# Records supplied:
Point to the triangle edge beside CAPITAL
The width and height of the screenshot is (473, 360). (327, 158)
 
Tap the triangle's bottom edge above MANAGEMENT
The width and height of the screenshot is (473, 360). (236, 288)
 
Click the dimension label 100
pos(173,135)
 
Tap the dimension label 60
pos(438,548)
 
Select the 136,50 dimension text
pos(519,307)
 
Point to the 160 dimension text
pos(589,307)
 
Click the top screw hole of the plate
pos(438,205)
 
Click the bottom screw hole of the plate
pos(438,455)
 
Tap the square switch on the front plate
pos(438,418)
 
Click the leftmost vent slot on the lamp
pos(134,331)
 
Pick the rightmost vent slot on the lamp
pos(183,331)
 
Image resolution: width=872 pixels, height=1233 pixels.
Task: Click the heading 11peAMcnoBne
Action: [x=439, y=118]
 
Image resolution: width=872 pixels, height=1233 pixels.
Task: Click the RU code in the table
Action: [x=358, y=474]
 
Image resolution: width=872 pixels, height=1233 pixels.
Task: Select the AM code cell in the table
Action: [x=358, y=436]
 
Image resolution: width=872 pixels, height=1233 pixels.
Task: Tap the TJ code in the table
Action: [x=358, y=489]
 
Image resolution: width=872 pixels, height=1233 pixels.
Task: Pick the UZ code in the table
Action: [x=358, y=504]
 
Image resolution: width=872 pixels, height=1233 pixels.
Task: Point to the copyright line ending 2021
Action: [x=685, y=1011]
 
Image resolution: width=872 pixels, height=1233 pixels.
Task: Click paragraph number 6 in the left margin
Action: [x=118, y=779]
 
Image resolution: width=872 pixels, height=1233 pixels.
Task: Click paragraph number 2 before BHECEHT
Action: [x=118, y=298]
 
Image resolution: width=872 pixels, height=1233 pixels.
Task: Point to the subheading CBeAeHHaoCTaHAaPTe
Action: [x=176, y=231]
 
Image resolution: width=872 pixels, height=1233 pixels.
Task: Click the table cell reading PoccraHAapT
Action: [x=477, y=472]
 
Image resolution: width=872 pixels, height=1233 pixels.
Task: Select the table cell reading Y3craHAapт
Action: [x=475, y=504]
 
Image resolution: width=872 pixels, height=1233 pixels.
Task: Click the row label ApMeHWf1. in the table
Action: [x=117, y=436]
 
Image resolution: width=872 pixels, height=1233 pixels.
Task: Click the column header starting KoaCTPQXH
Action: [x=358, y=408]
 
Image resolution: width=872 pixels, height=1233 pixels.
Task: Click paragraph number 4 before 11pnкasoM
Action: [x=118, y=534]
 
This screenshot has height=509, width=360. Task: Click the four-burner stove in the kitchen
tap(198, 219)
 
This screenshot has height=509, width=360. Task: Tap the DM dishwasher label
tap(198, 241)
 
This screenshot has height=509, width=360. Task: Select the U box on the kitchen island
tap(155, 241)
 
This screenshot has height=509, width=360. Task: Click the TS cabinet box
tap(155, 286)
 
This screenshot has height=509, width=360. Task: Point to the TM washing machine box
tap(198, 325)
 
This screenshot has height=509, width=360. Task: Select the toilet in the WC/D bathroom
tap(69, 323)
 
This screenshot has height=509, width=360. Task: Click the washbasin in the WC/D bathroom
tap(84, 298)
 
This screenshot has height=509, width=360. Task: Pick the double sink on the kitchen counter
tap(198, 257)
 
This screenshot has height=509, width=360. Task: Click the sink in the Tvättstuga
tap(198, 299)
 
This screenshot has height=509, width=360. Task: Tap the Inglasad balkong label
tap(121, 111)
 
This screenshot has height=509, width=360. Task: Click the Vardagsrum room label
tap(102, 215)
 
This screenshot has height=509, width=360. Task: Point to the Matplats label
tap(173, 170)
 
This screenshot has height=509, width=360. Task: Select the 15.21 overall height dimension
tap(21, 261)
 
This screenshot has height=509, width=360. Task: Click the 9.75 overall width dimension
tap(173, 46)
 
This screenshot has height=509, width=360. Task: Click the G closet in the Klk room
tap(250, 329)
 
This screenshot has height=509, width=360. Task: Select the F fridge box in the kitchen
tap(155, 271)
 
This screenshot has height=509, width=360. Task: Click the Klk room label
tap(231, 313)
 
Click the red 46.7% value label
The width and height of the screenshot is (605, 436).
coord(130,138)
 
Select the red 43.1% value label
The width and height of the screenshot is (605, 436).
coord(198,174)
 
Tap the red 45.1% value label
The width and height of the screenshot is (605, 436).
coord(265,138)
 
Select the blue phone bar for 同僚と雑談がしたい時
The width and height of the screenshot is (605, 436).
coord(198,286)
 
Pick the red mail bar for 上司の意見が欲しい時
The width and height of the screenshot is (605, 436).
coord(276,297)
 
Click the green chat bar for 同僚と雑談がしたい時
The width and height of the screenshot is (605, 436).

# Your goal:
Revise the data above by replacing each occurrence of "vent slot" with "vent opening". Reproduce everything else without alteration.

# Answer to the exercise:
Point to the triangle edge beside CAPITAL
The width and height of the screenshot is (473, 360). (327, 158)
 
Tap the triangle's bottom edge above MANAGEMENT
The width and height of the screenshot is (473, 360). (236, 288)
 
Click the dimension label 100
pos(173,135)
 
Tap the dimension label 60
pos(438,548)
 
Select the 136,50 dimension text
pos(519,307)
 
Point to the 160 dimension text
pos(589,307)
 
Click the top screw hole of the plate
pos(438,205)
 
Click the bottom screw hole of the plate
pos(438,455)
 
Tap the square switch on the front plate
pos(438,418)
 
Click the leftmost vent opening on the lamp
pos(134,331)
 
Pick the rightmost vent opening on the lamp
pos(183,331)
 
Image resolution: width=872 pixels, height=1233 pixels.
Task: Click the heading 11peAMcnoBne
Action: [x=439, y=118]
 
Image resolution: width=872 pixels, height=1233 pixels.
Task: Click the RU code in the table
Action: [x=358, y=474]
 
Image resolution: width=872 pixels, height=1233 pixels.
Task: Select the AM code cell in the table
Action: [x=358, y=436]
 
Image resolution: width=872 pixels, height=1233 pixels.
Task: Tap the TJ code in the table
Action: [x=358, y=489]
 
Image resolution: width=872 pixels, height=1233 pixels.
Task: Pick the UZ code in the table
Action: [x=358, y=504]
 
Image resolution: width=872 pixels, height=1233 pixels.
Task: Point to the copyright line ending 2021
Action: [x=685, y=1011]
 
Image resolution: width=872 pixels, height=1233 pixels.
Task: Click paragraph number 6 in the left margin
Action: [x=118, y=779]
 
Image resolution: width=872 pixels, height=1233 pixels.
Task: Click paragraph number 2 before BHECEHT
Action: [x=118, y=298]
 
Image resolution: width=872 pixels, height=1233 pixels.
Task: Point to the subheading CBeAeHHaoCTaHAaPTe
Action: [x=176, y=231]
 
Image resolution: width=872 pixels, height=1233 pixels.
Task: Click the table cell reading PoccraHAapT
Action: [x=477, y=472]
 
Image resolution: width=872 pixels, height=1233 pixels.
Task: Select the table cell reading Y3craHAapт
Action: [x=475, y=504]
 
Image resolution: width=872 pixels, height=1233 pixels.
Task: Click the row label ApMeHWf1. in the table
Action: [x=117, y=436]
 
Image resolution: width=872 pixels, height=1233 pixels.
Task: Click the column header starting KoaCTPQXH
Action: [x=358, y=408]
 
Image resolution: width=872 pixels, height=1233 pixels.
Task: Click paragraph number 4 before 11pnкasoM
Action: [x=118, y=534]
 
This screenshot has height=509, width=360. Task: Click the four-burner stove in the kitchen
tap(198, 219)
 
This screenshot has height=509, width=360. Task: Tap the DM dishwasher label
tap(198, 241)
 
This screenshot has height=509, width=360. Task: Select the U box on the kitchen island
tap(155, 241)
 
This screenshot has height=509, width=360. Task: Click the TS cabinet box
tap(155, 286)
 
This screenshot has height=509, width=360. Task: Point to the TM washing machine box
tap(198, 325)
 
This screenshot has height=509, width=360. Task: Select the toilet in the WC/D bathroom
tap(69, 323)
 
This screenshot has height=509, width=360. Task: Click the washbasin in the WC/D bathroom
tap(84, 298)
 
This screenshot has height=509, width=360. Task: Pick the double sink on the kitchen counter
tap(198, 257)
 
This screenshot has height=509, width=360. Task: Click the sink in the Tvättstuga
tap(198, 299)
 
This screenshot has height=509, width=360. Task: Tap the Inglasad balkong label
tap(121, 111)
 
This screenshot has height=509, width=360. Task: Click the Vardagsrum room label
tap(102, 215)
 
This screenshot has height=509, width=360. Task: Point to the Matplats label
tap(173, 170)
 
This screenshot has height=509, width=360. Task: Select the 15.21 overall height dimension
tap(21, 261)
 
This screenshot has height=509, width=360. Task: Click the 9.75 overall width dimension
tap(173, 46)
 
This screenshot has height=509, width=360. Task: Click the G closet in the Klk room
tap(250, 329)
 
This screenshot has height=509, width=360. Task: Select the F fridge box in the kitchen
tap(155, 271)
 
This screenshot has height=509, width=360. Task: Click the Klk room label
tap(231, 313)
 
Click the red 46.7% value label
The width and height of the screenshot is (605, 436).
coord(130,138)
 
Select the red 43.1% value label
The width and height of the screenshot is (605, 436).
coord(198,174)
 
Tap the red 45.1% value label
The width and height of the screenshot is (605, 436).
coord(265,138)
 
Select the blue phone bar for 同僚と雑談がしたい時
The width and height of the screenshot is (605, 436).
coord(198,286)
 
Pick the red mail bar for 上司の意見が欲しい時
The width and height of the screenshot is (605, 436).
coord(276,297)
 
Click the green chat bar for 同僚と雑談がしたい時
The width and height of the screenshot is (605, 436).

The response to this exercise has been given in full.